Степан сперва захорохорился, но потом убедился в том, что Лазо толково объяснил, зачем он задал всем вопрос о дальнейшем пребывании в тайге.
– На мой взгляд, – сказал он, – оставаться в таком положении неразумно. Зимовать в тайге нельзя.
– Что же делать? – спросил на этот раз уже смущенный Безуглов.
– Надо сменить одежду, устроиться под видом рабочих на прииски. Это один путь. Другой – связаться с нашими организациями в Чите и Благовещенске.
– Вот это трудно, – усомнилась Ольга Андреевна.
– Трудно, но выполнимо, – ответил с твердостью Лазо. – И мне думается, что именно ты это должна взять на себя.
Безуглов со страхом посмотрел на Ольгу Андреевну, потом на Лазо. «Любит ее, души в ней не чает, а посылает на погибель», – подумал он, стараясь понять, почему Лазо избрал именно свою жену, но сам Лазо вывел его из раздумья.
– Ты, Оля, менее всех заметна. Во-первых, женщине легче добраться до города, во-вторых, тебя никто не знает в этом крае, а в-третьих, у тебя сохранилось удостоверение Томского университета. Узнай, работают ли наши партийные организации, есть ли возможность для нашего отряда поселиться незаметно в Чите, а еще лучше в Благовещенске. За месяц ты справишься и вернешься – тогда и решим.
У Безуглова, которому еще несколько минут назад казалось чудовищным посылать Ольгу в стан врага, стало сразу легко на душе.
– Вот видишь, Сергей Георгич, – сказал он, – ты правильно рассудил, что надо делать, но только дозволь мне пойти с Ольгой Андреевной. Я ведь за сестру ее считаю.
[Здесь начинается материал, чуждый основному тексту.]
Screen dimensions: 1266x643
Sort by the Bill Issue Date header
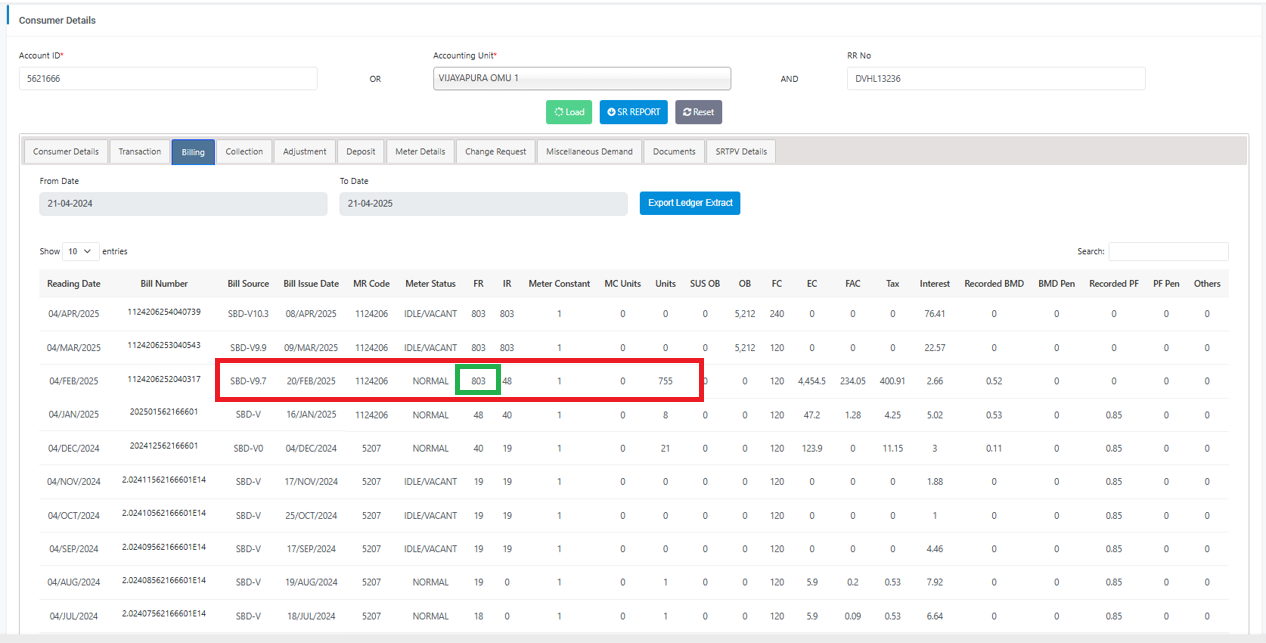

– Обузой будешь, – возразил Лазо. – Ольге одной сподручнее.
3
Лазо пролежал всю ночь с открытыми глазами и думал. С рассветом должна была уйти Ольга – жена, друг. Когда на фронте она подвергалась опасности, он об этом не думал – помимо нее были сотни политработников, тысячи бойцов и командиров. Но сейчас ей предстояло одной пройти в логово зверя и узнать то, что интересовало Лазо, что важно было для всего отряда. Лазо гордился тем, что эту миссию выполнит именно Ольга, и в то же время его сердце сжималось при мысли, что она может попасть в белогвардейский застенок.
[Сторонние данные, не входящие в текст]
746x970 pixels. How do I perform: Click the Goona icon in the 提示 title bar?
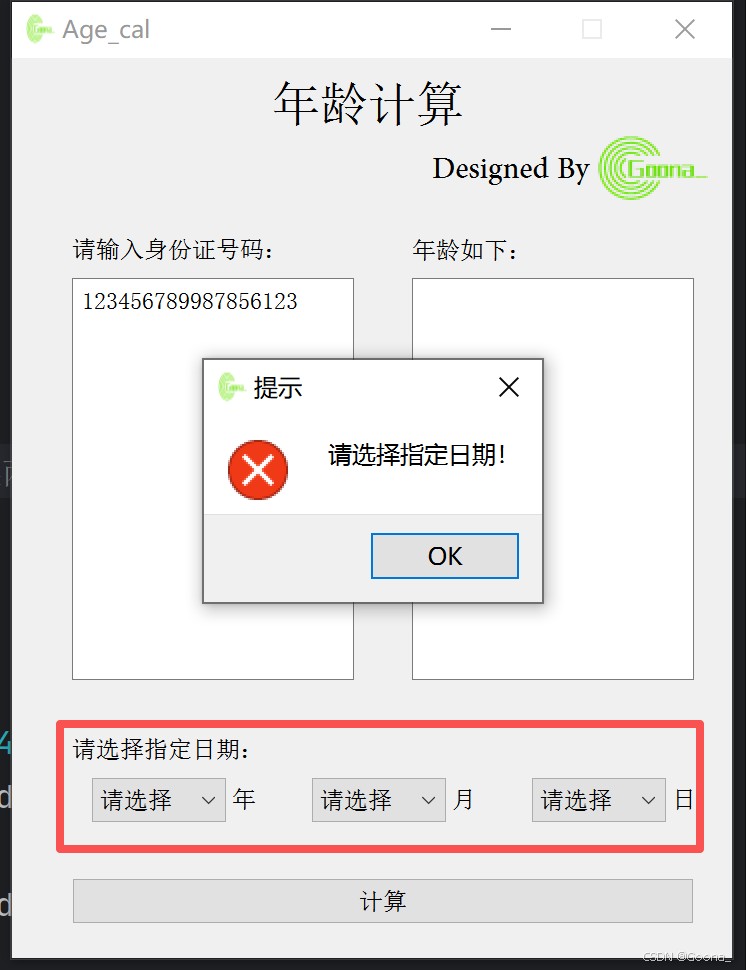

Не спала и Ольга. Она ясно представляла себе, что ее ждет в пути, среди чужих людей. Она была смелой и мужественной, умела быть немногословной и в то же время любезной, как может быть любезна женщина. Пребывание в Аргунском полку закалило ее. Она никогда не позволяла себе никаких вольностей в разговоре с казаками, и никто о ней не посмел бы даже в шутку сказать «разбитная бабенка» или «бой-баба». Она выступала с достоинством, говорила страстно и увлекательно, и казаки уважали ее за это, называя не иначе как Ольгой Андреевной.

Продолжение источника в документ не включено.